Islamabad’s Cabinet Committee on Energy (CCoE) approved the project, allowing work to begin from the Iranian border to the strategic port area of Gwadar in southwestern Balochistan Province at an estimated cost of $158 million in a last-ditch effort to ward off $18 billion in potential penalties from Iran, The Cradle reported.
“CCoE approved the recommendations of the Ministerial Oversight Committee for the IP project constituted by the prime minister in September 2023 whereby the committee recommended to start work on the 80-kilometer segment of the pipeline inside Pakistan, i.e., from Pakistan border up till Gwadar in the first phase,” reads an official statement issued by the Ministry of Energy.
“All the concerned divisions gave a positive nod to move ahead with the project to ensure gas supplies to the people of Pakistan, thereby addressing the increasing energy needs of the country,” the statement adds.

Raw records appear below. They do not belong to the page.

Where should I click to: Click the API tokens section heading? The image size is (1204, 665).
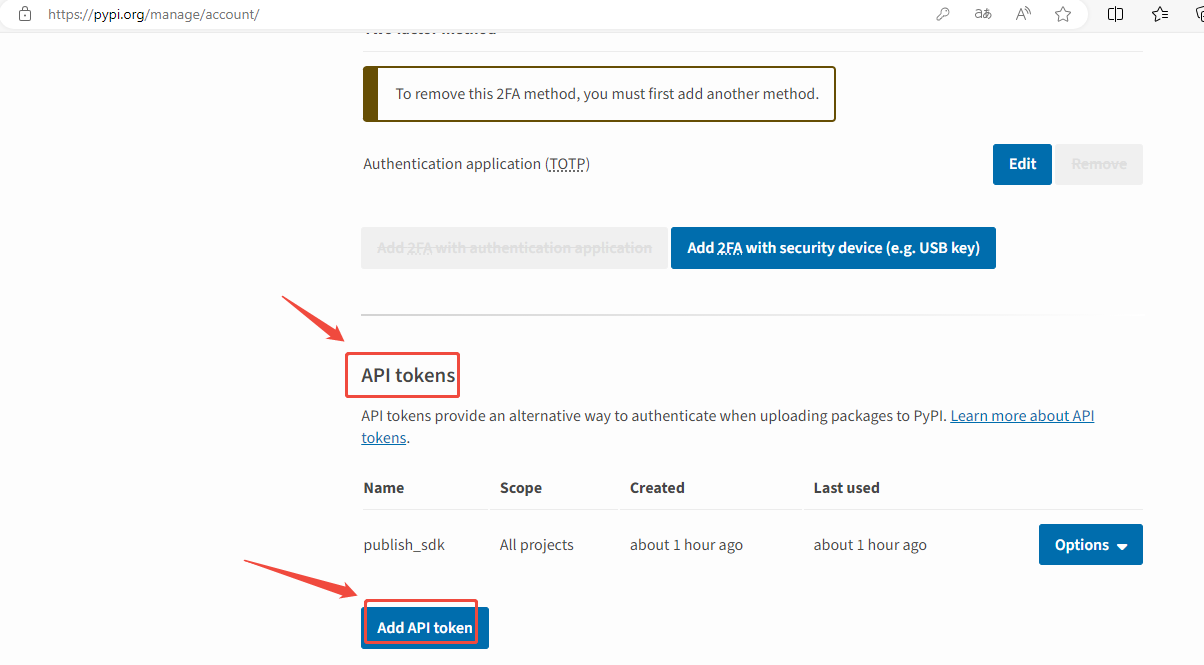[408, 376]
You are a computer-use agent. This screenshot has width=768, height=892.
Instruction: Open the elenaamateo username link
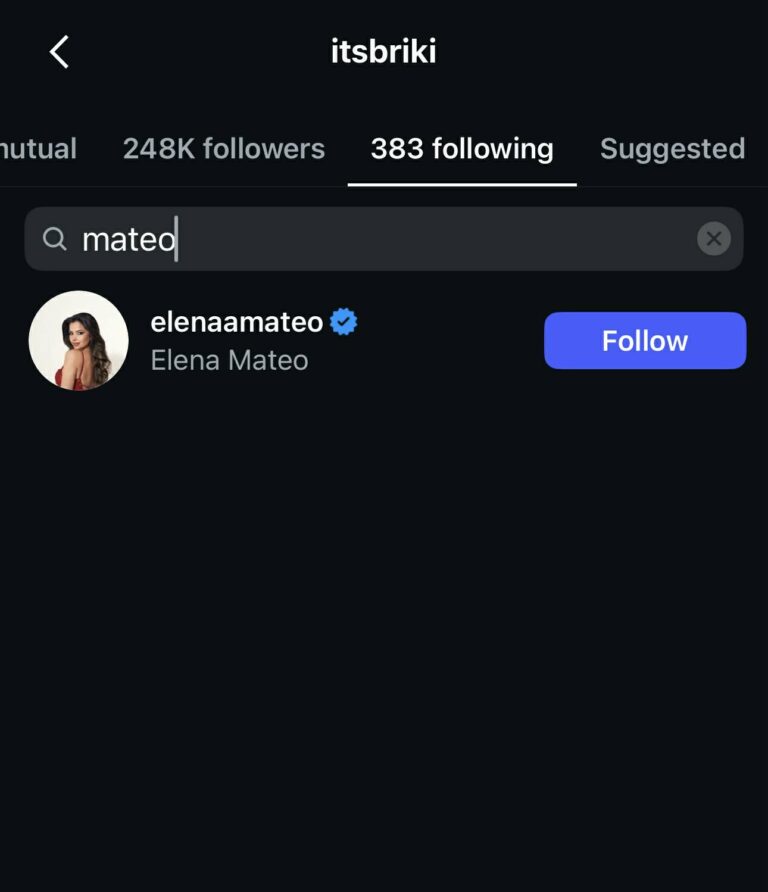(237, 322)

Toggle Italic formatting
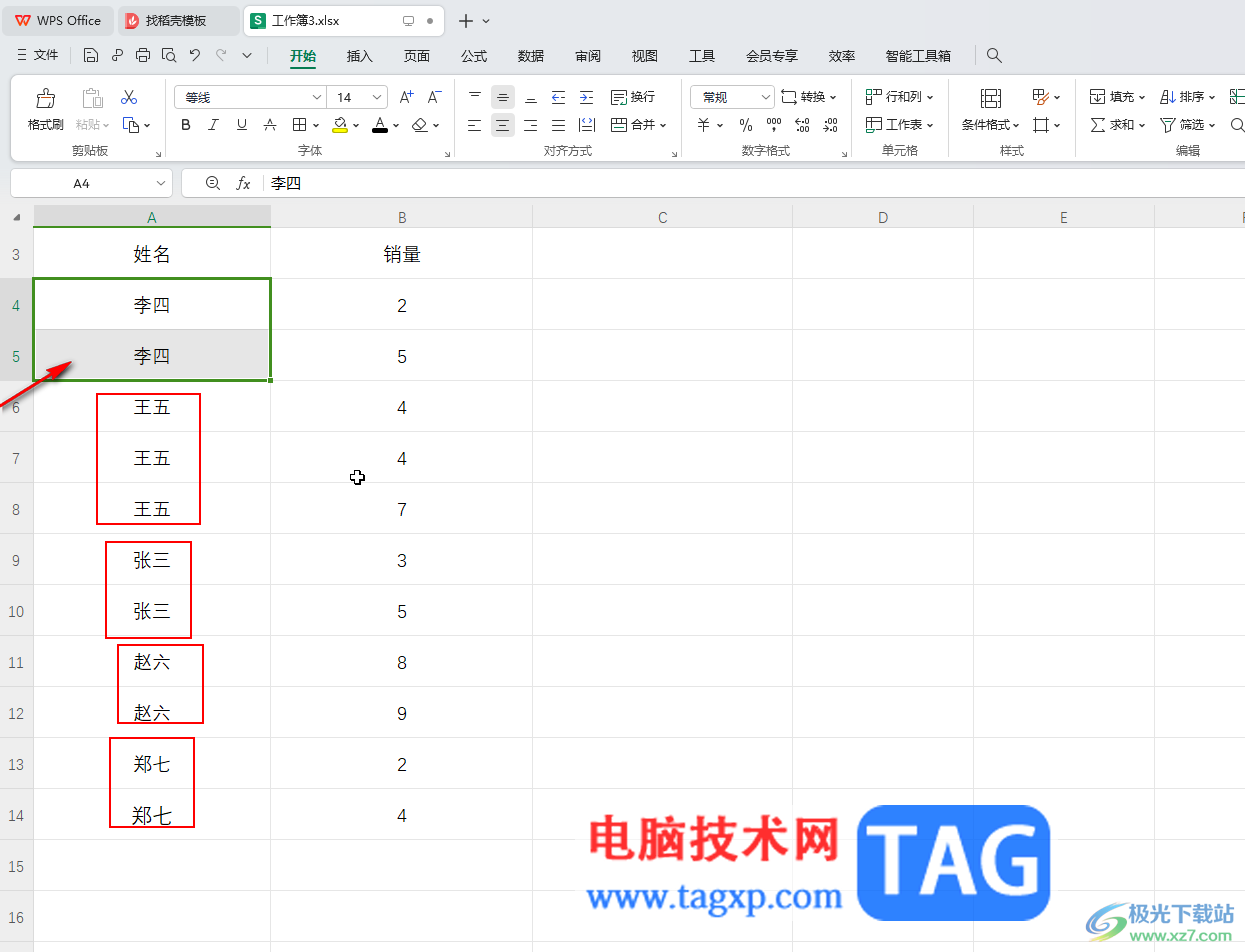click(213, 125)
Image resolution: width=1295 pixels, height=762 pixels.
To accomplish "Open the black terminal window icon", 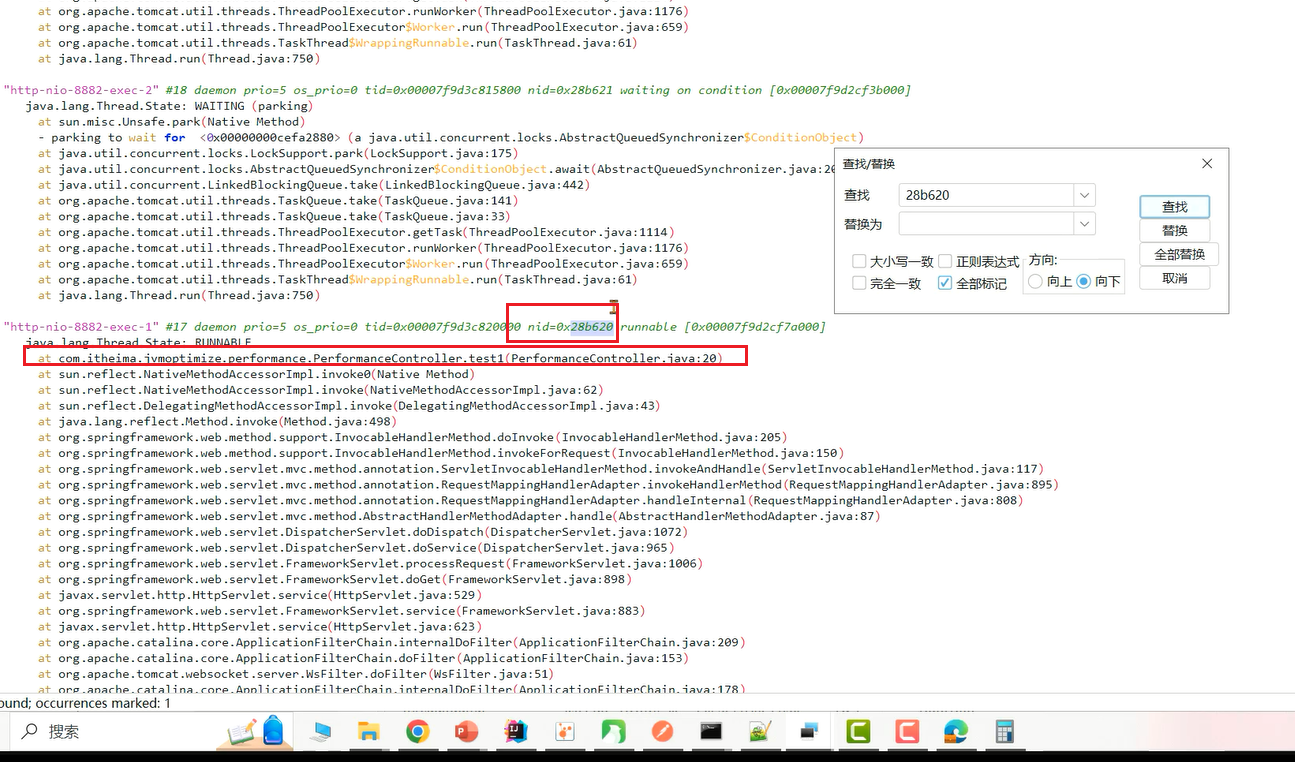I will click(x=711, y=732).
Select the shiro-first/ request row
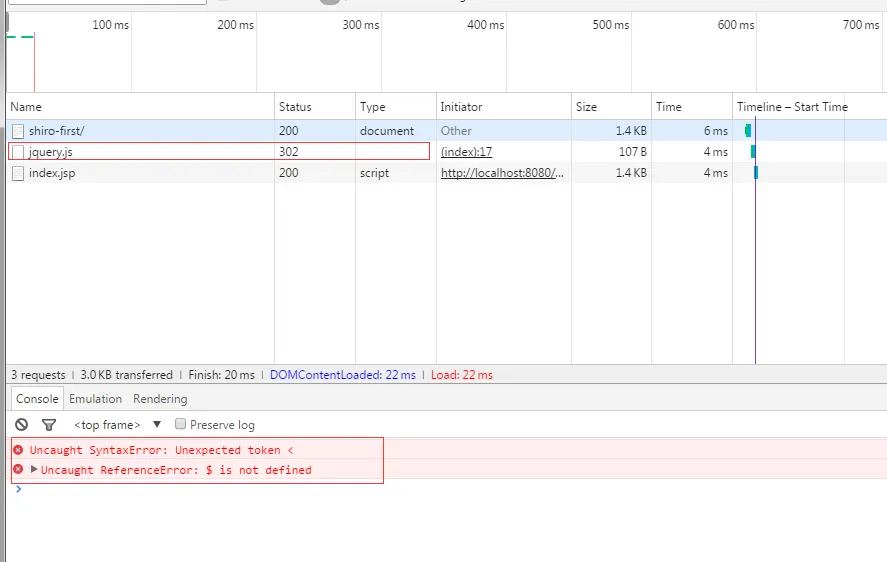 point(140,131)
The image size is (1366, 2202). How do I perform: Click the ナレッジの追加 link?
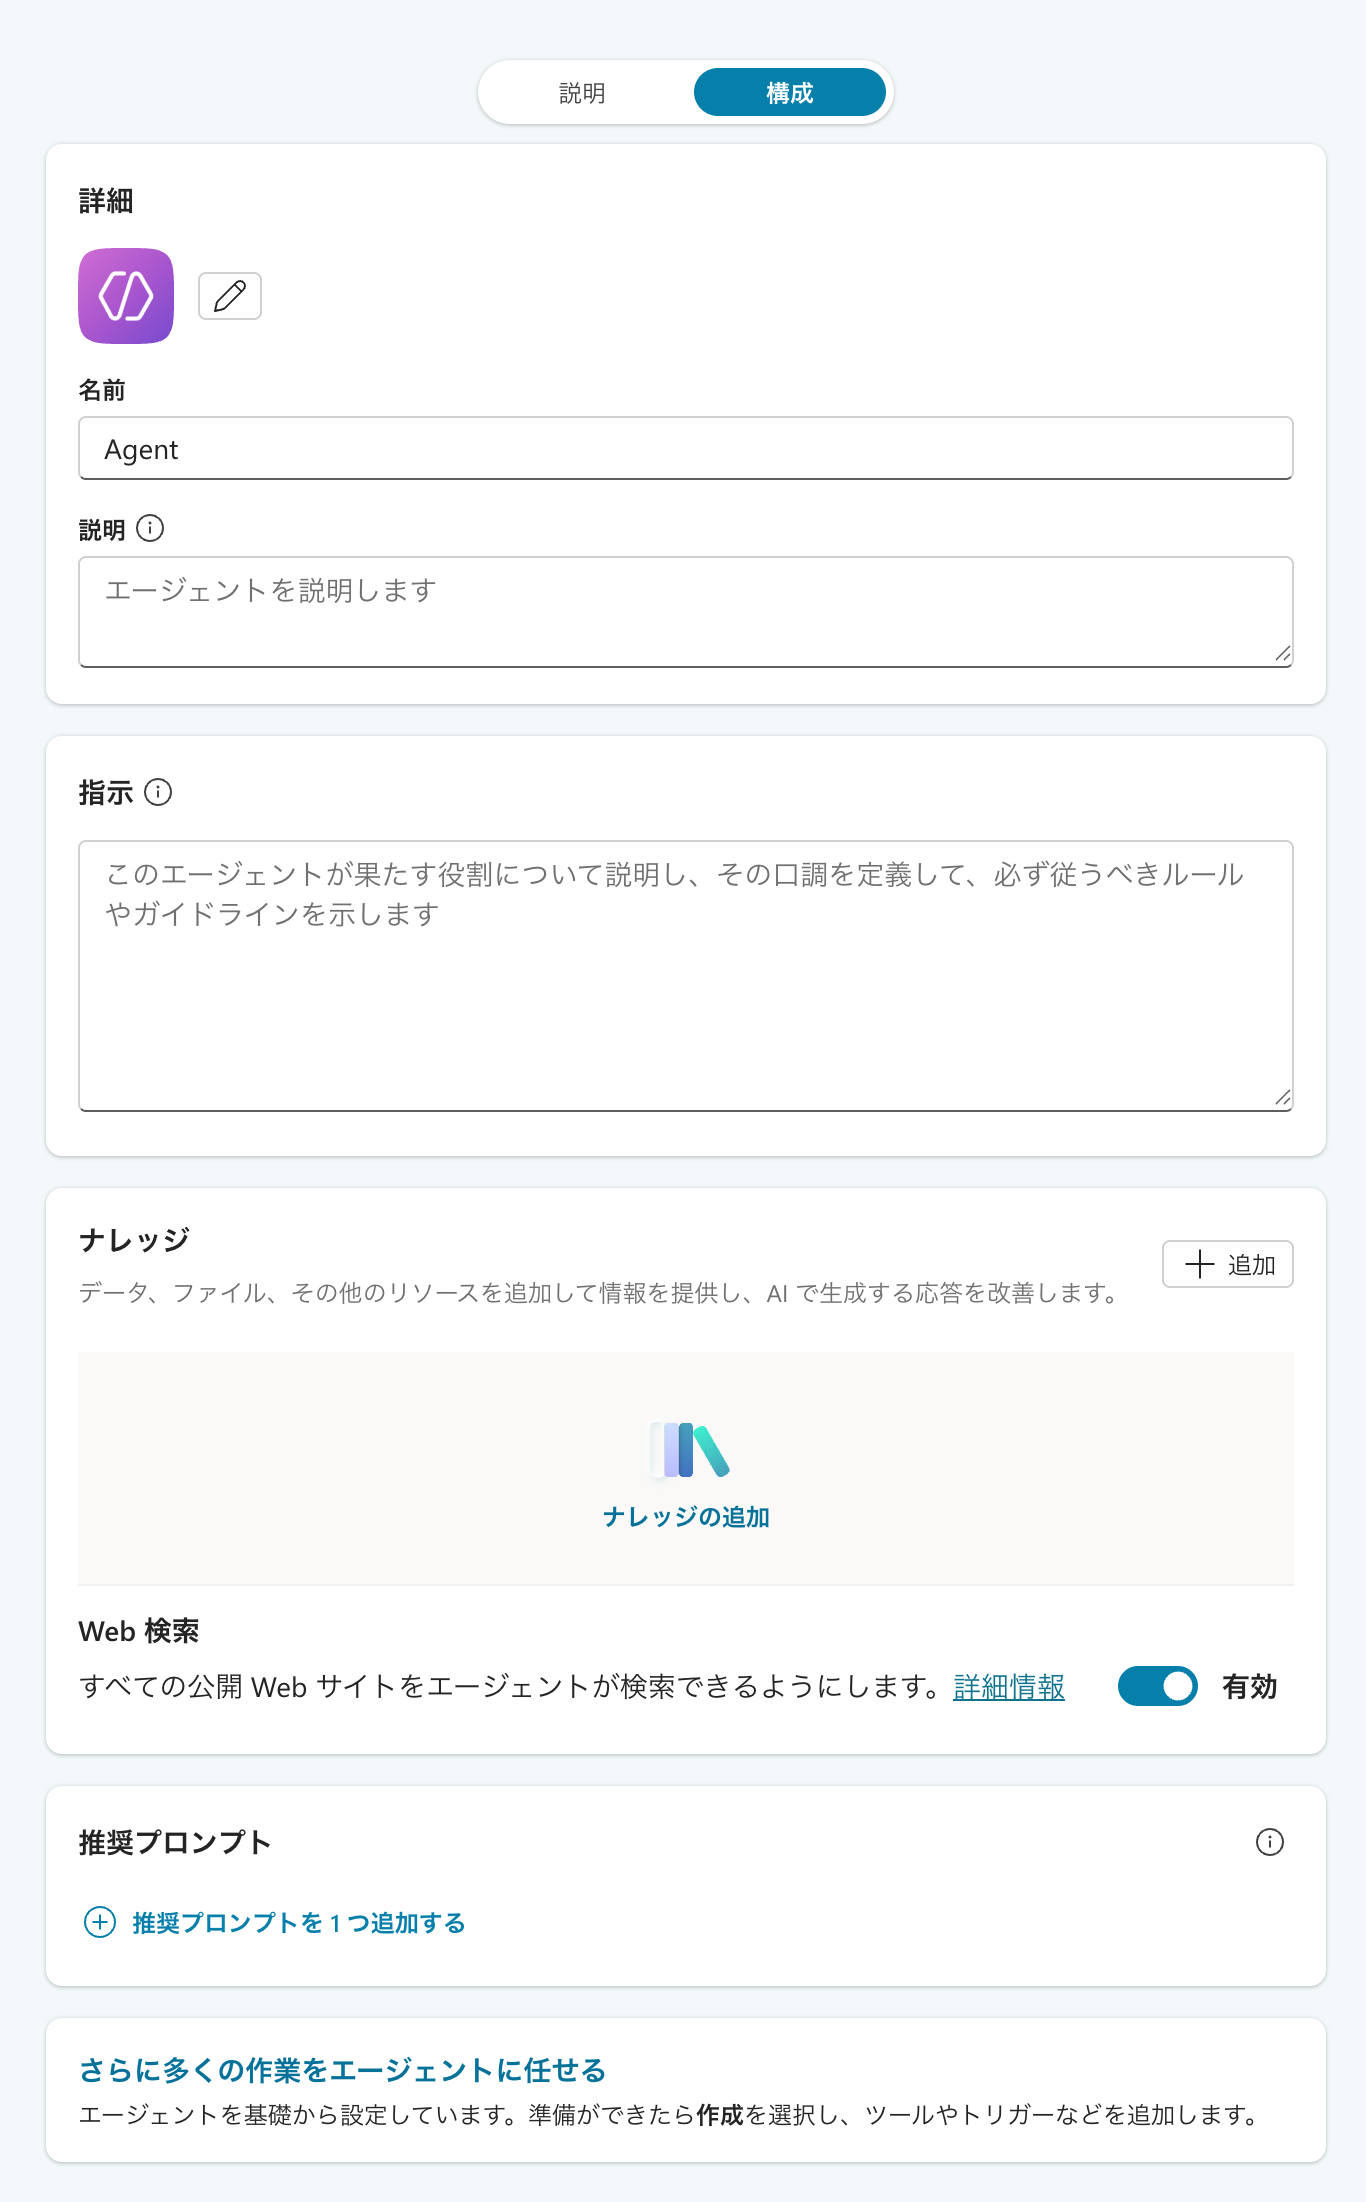[686, 1517]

Pakistan’s Interstate Gas Systems (Pvt) Ltd will execute the project, which is set to be funded through the Gas Infrastructure Development Cess (GIDC).
The 2,775-kilometer-long IP project was launched in 2013. However, it missed several deadlines due to long-standing US sanctions against Tehran.
In September 2023, a senior Pakistani Petroleum Ministry official told a Senate committee that Islamabad was negotiating with Tehran to escape a potential penalty of $18 billion in liabilities as the long-stalled project’s deadline approaches in 2024.
Islamabad also approached Washington last year, asking for a solution, but received no response.
Iran says it has already completed its side of the pipeline and has invested $2 billion in the project. Pakistan was initially expected to complete its part of the project by December 2014.
In March 2013, former Pakistani president Asif Ali Zardari and his Iranian counterpart Mahmoud Ahmadinejad held a groundbreaking ceremony near Iran’s port city of Chabahar, with an estimated cost of $7.5 billion at that time.
Due to Pakistan’s dire economic crisis, the nation faces regular blackouts lasting 12 hours per day, if not longer.